What you are asked to do
Restate each entry word for word, leaving nothing out.

*** Opening Entries provided ***

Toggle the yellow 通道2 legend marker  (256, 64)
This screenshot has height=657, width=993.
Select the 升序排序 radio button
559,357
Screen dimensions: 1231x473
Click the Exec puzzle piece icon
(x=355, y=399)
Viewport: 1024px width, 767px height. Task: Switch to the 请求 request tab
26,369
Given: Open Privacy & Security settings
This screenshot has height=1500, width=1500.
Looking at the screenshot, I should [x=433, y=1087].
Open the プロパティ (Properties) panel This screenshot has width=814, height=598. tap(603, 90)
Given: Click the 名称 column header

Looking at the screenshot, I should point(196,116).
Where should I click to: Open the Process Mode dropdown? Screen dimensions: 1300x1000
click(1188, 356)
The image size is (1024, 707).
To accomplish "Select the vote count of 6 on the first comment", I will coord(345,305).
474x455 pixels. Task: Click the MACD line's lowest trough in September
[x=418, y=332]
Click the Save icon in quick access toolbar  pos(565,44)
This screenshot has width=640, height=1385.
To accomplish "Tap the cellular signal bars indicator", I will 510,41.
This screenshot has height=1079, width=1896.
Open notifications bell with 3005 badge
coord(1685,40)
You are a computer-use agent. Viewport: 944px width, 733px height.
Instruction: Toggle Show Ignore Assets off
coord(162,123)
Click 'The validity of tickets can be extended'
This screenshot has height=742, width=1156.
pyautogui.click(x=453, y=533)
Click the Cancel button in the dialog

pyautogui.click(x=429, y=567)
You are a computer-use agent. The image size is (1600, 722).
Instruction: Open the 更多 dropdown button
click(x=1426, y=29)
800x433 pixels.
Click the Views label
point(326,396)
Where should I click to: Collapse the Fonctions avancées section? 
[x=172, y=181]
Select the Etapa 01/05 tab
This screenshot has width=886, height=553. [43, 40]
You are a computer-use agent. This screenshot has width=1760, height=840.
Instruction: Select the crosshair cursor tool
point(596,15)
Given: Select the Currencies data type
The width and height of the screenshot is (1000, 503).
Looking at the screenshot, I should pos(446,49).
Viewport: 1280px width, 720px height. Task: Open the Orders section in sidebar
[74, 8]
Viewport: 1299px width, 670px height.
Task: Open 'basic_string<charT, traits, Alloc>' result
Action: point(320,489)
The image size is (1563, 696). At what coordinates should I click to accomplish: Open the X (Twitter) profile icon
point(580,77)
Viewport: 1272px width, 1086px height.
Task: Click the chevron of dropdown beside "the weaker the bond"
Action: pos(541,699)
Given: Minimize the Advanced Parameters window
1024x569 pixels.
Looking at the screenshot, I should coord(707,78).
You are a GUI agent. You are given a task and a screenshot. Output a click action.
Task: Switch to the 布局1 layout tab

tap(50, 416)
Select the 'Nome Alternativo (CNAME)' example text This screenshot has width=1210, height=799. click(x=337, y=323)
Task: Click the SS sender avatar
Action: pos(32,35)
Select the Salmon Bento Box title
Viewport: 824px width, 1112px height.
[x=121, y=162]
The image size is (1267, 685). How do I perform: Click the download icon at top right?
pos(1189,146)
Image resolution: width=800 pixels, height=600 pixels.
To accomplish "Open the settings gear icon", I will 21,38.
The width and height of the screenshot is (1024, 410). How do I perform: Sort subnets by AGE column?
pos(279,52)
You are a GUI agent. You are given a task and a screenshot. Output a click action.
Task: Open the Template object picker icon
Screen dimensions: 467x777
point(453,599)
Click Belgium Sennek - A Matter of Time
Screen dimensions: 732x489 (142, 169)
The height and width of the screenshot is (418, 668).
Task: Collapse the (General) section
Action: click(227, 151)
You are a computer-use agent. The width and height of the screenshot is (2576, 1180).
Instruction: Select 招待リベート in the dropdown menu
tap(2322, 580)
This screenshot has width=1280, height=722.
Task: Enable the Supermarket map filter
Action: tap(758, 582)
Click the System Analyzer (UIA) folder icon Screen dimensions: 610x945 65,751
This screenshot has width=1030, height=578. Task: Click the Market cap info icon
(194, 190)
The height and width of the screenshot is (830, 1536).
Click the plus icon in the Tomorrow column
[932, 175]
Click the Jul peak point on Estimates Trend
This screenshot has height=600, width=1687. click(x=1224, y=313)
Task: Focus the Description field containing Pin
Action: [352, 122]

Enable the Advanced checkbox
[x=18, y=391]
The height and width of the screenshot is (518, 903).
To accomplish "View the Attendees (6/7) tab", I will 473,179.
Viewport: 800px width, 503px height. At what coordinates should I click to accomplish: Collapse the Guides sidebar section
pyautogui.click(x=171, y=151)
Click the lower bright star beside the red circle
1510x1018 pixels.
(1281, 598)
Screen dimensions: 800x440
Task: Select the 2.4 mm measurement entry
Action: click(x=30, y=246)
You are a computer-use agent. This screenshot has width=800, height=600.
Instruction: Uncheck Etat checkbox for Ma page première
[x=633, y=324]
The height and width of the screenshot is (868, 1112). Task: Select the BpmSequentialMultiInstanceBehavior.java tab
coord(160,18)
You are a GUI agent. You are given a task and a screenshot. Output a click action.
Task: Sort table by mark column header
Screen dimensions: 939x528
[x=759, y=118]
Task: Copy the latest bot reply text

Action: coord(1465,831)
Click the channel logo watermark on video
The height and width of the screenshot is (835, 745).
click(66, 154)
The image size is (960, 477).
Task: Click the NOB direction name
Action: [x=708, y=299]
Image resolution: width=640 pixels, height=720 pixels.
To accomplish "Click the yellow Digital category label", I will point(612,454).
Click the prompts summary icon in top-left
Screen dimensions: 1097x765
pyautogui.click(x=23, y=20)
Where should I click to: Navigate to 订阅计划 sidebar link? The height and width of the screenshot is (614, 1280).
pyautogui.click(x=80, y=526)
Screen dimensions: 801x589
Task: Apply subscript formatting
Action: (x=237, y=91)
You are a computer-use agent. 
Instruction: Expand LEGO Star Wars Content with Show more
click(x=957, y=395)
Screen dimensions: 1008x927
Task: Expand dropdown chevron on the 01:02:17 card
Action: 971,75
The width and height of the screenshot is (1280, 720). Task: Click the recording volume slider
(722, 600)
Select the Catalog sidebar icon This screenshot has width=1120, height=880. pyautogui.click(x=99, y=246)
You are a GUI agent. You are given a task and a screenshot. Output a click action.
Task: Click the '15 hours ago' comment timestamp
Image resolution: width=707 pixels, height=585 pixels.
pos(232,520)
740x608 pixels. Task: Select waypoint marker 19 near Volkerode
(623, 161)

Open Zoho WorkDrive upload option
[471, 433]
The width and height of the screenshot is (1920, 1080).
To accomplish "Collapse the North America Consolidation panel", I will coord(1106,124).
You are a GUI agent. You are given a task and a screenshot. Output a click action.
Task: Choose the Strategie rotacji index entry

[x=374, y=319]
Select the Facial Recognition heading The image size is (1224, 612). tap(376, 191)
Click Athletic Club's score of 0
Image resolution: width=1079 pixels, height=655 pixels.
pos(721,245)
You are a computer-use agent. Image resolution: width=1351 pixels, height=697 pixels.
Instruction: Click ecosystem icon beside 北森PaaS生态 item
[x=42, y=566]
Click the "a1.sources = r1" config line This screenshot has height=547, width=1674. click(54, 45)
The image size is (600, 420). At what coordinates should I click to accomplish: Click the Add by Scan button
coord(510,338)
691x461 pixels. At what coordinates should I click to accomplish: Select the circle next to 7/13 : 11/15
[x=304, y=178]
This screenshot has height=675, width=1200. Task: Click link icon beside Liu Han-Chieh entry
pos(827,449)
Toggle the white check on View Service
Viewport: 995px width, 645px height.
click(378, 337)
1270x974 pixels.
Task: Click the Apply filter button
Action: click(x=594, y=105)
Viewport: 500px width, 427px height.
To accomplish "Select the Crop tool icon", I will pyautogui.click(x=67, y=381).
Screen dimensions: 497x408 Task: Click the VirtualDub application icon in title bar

*** Closing Entries provided ***

Response area
Toggle the yellow 通道2 legend marker  (256, 64)
This screenshot has height=657, width=993.
Select the 升序排序 radio button
559,357
Screen dimensions: 1231x473
Click the Exec puzzle piece icon
(x=355, y=399)
Viewport: 1024px width, 767px height. Task: Switch to the 请求 request tab
26,369
Given: Open Privacy & Security settings
This screenshot has height=1500, width=1500.
Looking at the screenshot, I should [x=433, y=1087].
Open the プロパティ (Properties) panel This screenshot has width=814, height=598. tap(603, 90)
Given: Click the 名称 column header

Looking at the screenshot, I should point(196,116).
Where should I click to: Open the Process Mode dropdown? Screen dimensions: 1300x1000
click(1188, 356)
The image size is (1024, 707).
To accomplish "Select the vote count of 6 on the first comment", I will coord(345,305).
474x455 pixels. Task: Click the MACD line's lowest trough in September
[x=418, y=332]
Click the Save icon in quick access toolbar  pos(565,44)
This screenshot has width=640, height=1385.
To accomplish "Tap the cellular signal bars indicator", I will 510,41.
This screenshot has height=1079, width=1896.
Open notifications bell with 3005 badge
coord(1685,40)
You are a computer-use agent. Viewport: 944px width, 733px height.
Instruction: Toggle Show Ignore Assets off
coord(162,123)
Click 'The validity of tickets can be extended'
This screenshot has height=742, width=1156.
pyautogui.click(x=453, y=533)
Click the Cancel button in the dialog

pyautogui.click(x=429, y=567)
You are a computer-use agent. The image size is (1600, 722).
Instruction: Open the 更多 dropdown button
click(x=1426, y=29)
800x433 pixels.
Click the Views label
point(326,396)
Where should I click to: Collapse the Fonctions avancées section? 
[x=172, y=181]
Select the Etapa 01/05 tab
This screenshot has width=886, height=553. [43, 40]
You are a computer-use agent. This screenshot has width=1760, height=840.
Instruction: Select the crosshair cursor tool
point(596,15)
Given: Select the Currencies data type
The width and height of the screenshot is (1000, 503).
Looking at the screenshot, I should pos(446,49).
Viewport: 1280px width, 720px height. Task: Open the Orders section in sidebar
[74, 8]
Viewport: 1299px width, 670px height.
Task: Open 'basic_string<charT, traits, Alloc>' result
Action: point(320,489)
The image size is (1563, 696). At what coordinates should I click to accomplish: Open the X (Twitter) profile icon
point(580,77)
Viewport: 1272px width, 1086px height.
Task: Click the chevron of dropdown beside "the weaker the bond"
Action: pos(541,699)
Given: Minimize the Advanced Parameters window
1024x569 pixels.
Looking at the screenshot, I should coord(707,78).
You are a GUI agent. You are given a task and a screenshot. Output a click action.
Task: Switch to the 布局1 layout tab

tap(50, 416)
Select the 'Nome Alternativo (CNAME)' example text This screenshot has width=1210, height=799. click(x=337, y=323)
Task: Click the SS sender avatar
Action: pos(32,35)
Select the Salmon Bento Box title
Viewport: 824px width, 1112px height.
[x=121, y=162]
The image size is (1267, 685). How do I perform: Click the download icon at top right?
pos(1189,146)
Image resolution: width=800 pixels, height=600 pixels.
To accomplish "Open the settings gear icon", I will 21,38.
The width and height of the screenshot is (1024, 410). How do I perform: Sort subnets by AGE column?
pos(279,52)
You are a GUI agent. You are given a task and a screenshot. Output a click action.
Task: Open the Template object picker icon
Screen dimensions: 467x777
point(453,599)
Click Belgium Sennek - A Matter of Time
Screen dimensions: 732x489 (142, 169)
The height and width of the screenshot is (418, 668).
Task: Collapse the (General) section
Action: click(227, 151)
You are a computer-use agent. The width and height of the screenshot is (2576, 1180).
Instruction: Select 招待リベート in the dropdown menu
tap(2322, 580)
This screenshot has width=1280, height=722.
Task: Enable the Supermarket map filter
Action: tap(758, 582)
Click the System Analyzer (UIA) folder icon Screen dimensions: 610x945 65,751
This screenshot has width=1030, height=578. Task: Click the Market cap info icon
(194, 190)
The height and width of the screenshot is (830, 1536).
Click the plus icon in the Tomorrow column
[932, 175]
Click the Jul peak point on Estimates Trend
This screenshot has height=600, width=1687. click(x=1224, y=313)
Task: Focus the Description field containing Pin
Action: [352, 122]

Enable the Advanced checkbox
[x=18, y=391]
The height and width of the screenshot is (518, 903).
To accomplish "View the Attendees (6/7) tab", I will 473,179.
Viewport: 800px width, 503px height. At what coordinates should I click to accomplish: Collapse the Guides sidebar section
pyautogui.click(x=171, y=151)
Click the lower bright star beside the red circle
1510x1018 pixels.
(1281, 598)
Screen dimensions: 800x440
Task: Select the 2.4 mm measurement entry
Action: click(x=30, y=246)
You are a computer-use agent. This screenshot has width=800, height=600.
Instruction: Uncheck Etat checkbox for Ma page première
[x=633, y=324]
The height and width of the screenshot is (868, 1112). Task: Select the BpmSequentialMultiInstanceBehavior.java tab
coord(160,18)
You are a GUI agent. You are given a task and a screenshot. Output a click action.
Task: Sort table by mark column header
Screen dimensions: 939x528
[x=759, y=118]
Task: Copy the latest bot reply text

Action: coord(1465,831)
Click the channel logo watermark on video
The height and width of the screenshot is (835, 745).
click(66, 154)
The image size is (960, 477).
Task: Click the NOB direction name
Action: [x=708, y=299]
Image resolution: width=640 pixels, height=720 pixels.
To accomplish "Click the yellow Digital category label", I will point(612,454).
Click the prompts summary icon in top-left
Screen dimensions: 1097x765
pyautogui.click(x=23, y=20)
Where should I click to: Navigate to 订阅计划 sidebar link? The height and width of the screenshot is (614, 1280).
pyautogui.click(x=80, y=526)
Screen dimensions: 801x589
Task: Apply subscript formatting
Action: (x=237, y=91)
You are a computer-use agent. 
Instruction: Expand LEGO Star Wars Content with Show more
click(x=957, y=395)
Screen dimensions: 1008x927
Task: Expand dropdown chevron on the 01:02:17 card
Action: 971,75
The width and height of the screenshot is (1280, 720). Task: Click the recording volume slider
(722, 600)
Select the Catalog sidebar icon This screenshot has width=1120, height=880. pyautogui.click(x=99, y=246)
You are a GUI agent. You are given a task and a screenshot. Output a click action.
Task: Click the '15 hours ago' comment timestamp
Image resolution: width=707 pixels, height=585 pixels.
pos(232,520)
740x608 pixels. Task: Select waypoint marker 19 near Volkerode
(623, 161)

Open Zoho WorkDrive upload option
[471, 433]
The width and height of the screenshot is (1920, 1080).
To accomplish "Collapse the North America Consolidation panel", I will coord(1106,124).
You are a GUI agent. You are given a task and a screenshot. Output a click action.
Task: Choose the Strategie rotacji index entry

[x=374, y=319]
Select the Facial Recognition heading The image size is (1224, 612). tap(376, 191)
Click Athletic Club's score of 0
Image resolution: width=1079 pixels, height=655 pixels.
pos(721,245)
You are a computer-use agent. Image resolution: width=1351 pixels, height=697 pixels.
Instruction: Click ecosystem icon beside 北森PaaS生态 item
[x=42, y=566]
Click the "a1.sources = r1" config line This screenshot has height=547, width=1674. click(54, 45)
The image size is (600, 420). At what coordinates should I click to accomplish: Click the Add by Scan button
coord(510,338)
691x461 pixels. At what coordinates should I click to accomplish: Select the circle next to 7/13 : 11/15
[x=304, y=178]
This screenshot has height=675, width=1200. Task: Click link icon beside Liu Han-Chieh entry
pos(827,449)
Toggle the white check on View Service
Viewport: 995px width, 645px height.
click(378, 337)
1270x974 pixels.
Task: Click the Apply filter button
Action: click(x=594, y=105)
Viewport: 500px width, 427px height.
To accomplish "Select the Crop tool icon", I will pyautogui.click(x=67, y=381).
Screen dimensions: 497x408 Task: Click the VirtualDub application icon in title bar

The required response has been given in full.